連休は予報通りの雨、今日は特にひどい。夜7時を過ぎて夕食の食材が足りないのに気づき、一瞬雨が止んだ隙を見て自転車で喜多見のサミットに向かいました。

我が家から喜多見側に出るには、野川の横の遊歩道をしばらく通ります。茶色く水流が増えている夜の野川を見つつ自転車をこぎながら、ふと、伯父の「河童に会った」話を思い出しました。

祖父も伯父も朝日新聞の北関東支局の記者で、記者というのはギャグを言わなきゃ務まらないのかと思うくらい二人とも面白いネタをいっぱい持っていた。

伯父がいう河童の話とは、自転車で夜回りした時に会ったというのだ。小雨の降るなか川岸を自転車で走っていたら、何かが自転車の後ろに飛び乗った、ちょうど子どもを乗せたくらいの重さだったという。怖くて必死にスピードを上げて走ったら、暫くして川にじゃぶーんと飛び込む音がして、軽くなった。あれは間違いなく河童だ、と。

見たのかと聞いたら「怖くて振り向けなかった」と。(記者だろう!)

しかし夜の川沿いに自転車を走らせていると、その気持ちはわかるな。
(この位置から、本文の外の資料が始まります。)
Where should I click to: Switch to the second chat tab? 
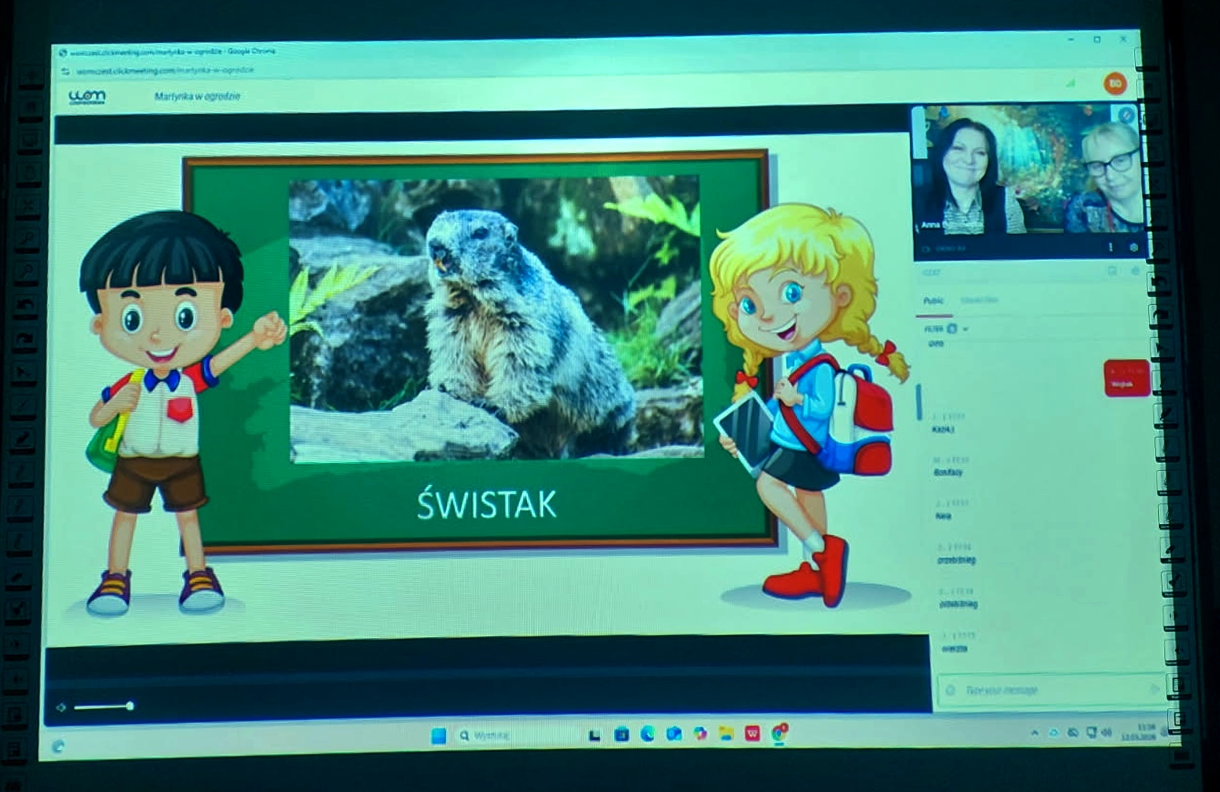pos(979,300)
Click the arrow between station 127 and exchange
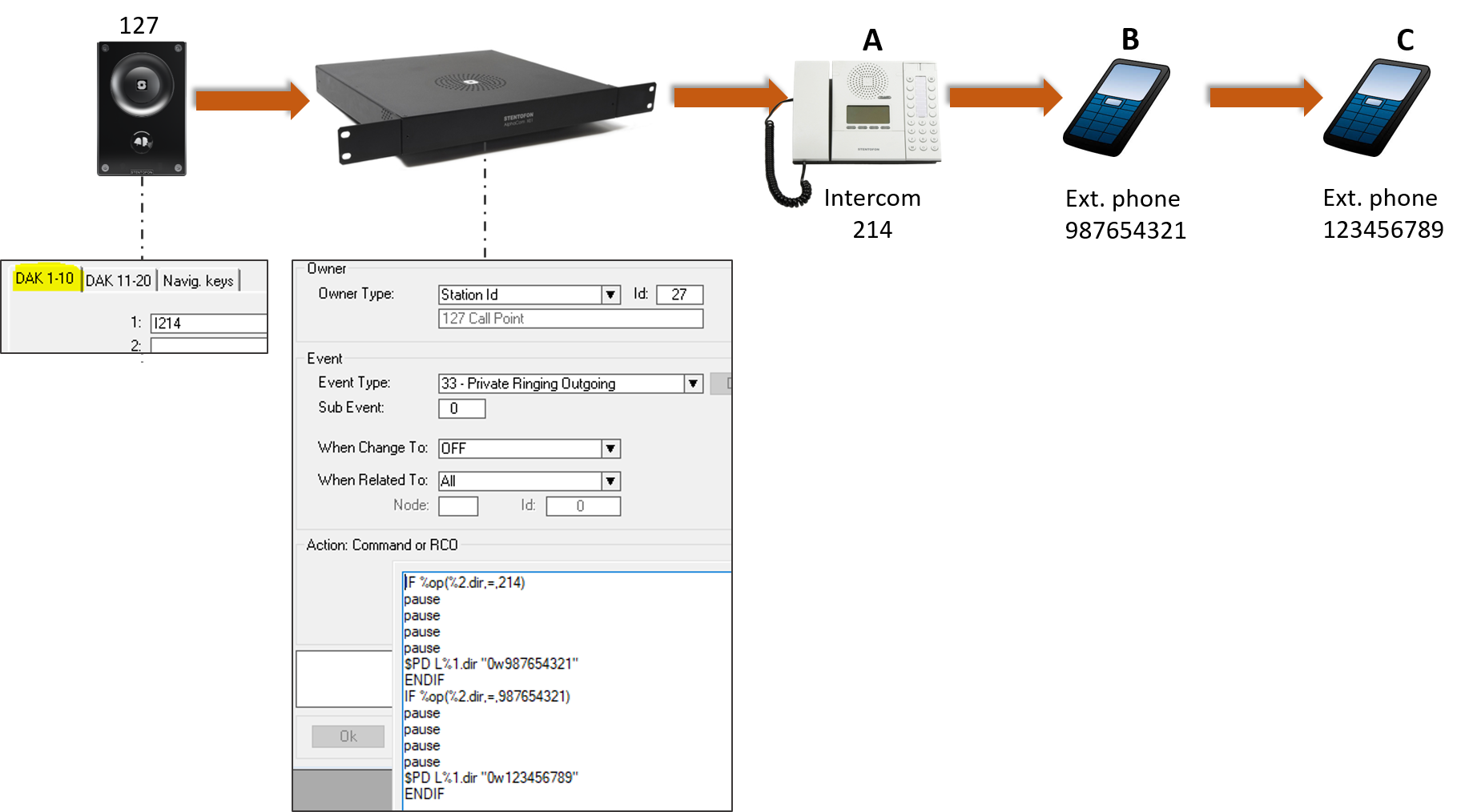Image resolution: width=1461 pixels, height=812 pixels. [x=252, y=100]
まだ青年記者だったろう、丸い眼鏡をかけた伯父の自転車の後ろにちんまり座る河童の図は、水木しげるのマンガの一コマになって脳裏に浮かぶ。

 

大正生まれの伯父は結婚式には出てくれ、その後数年して亡くなった。

それから暫くして、ある会合で隣り合わせに座った年配の方が著述業の名刺を出され、経歴に「朝日新聞 北関東支局勤務」とあったので、伯父の名前を出したらご存知でした。

「私には大先輩ですけどね。お酒に強くて、酒飲むといろんな話をして楽しい方でした」

なるほど、その話の中には河童も出てきたのだろうか?

戦争や外交など今NHKドキュメンタリーで再現するような歴史の1ページもよいけれど、地方の支局や役所、駅、学校職員が出逢う物語を集めたら、興味深い本が一冊出来そうに思います。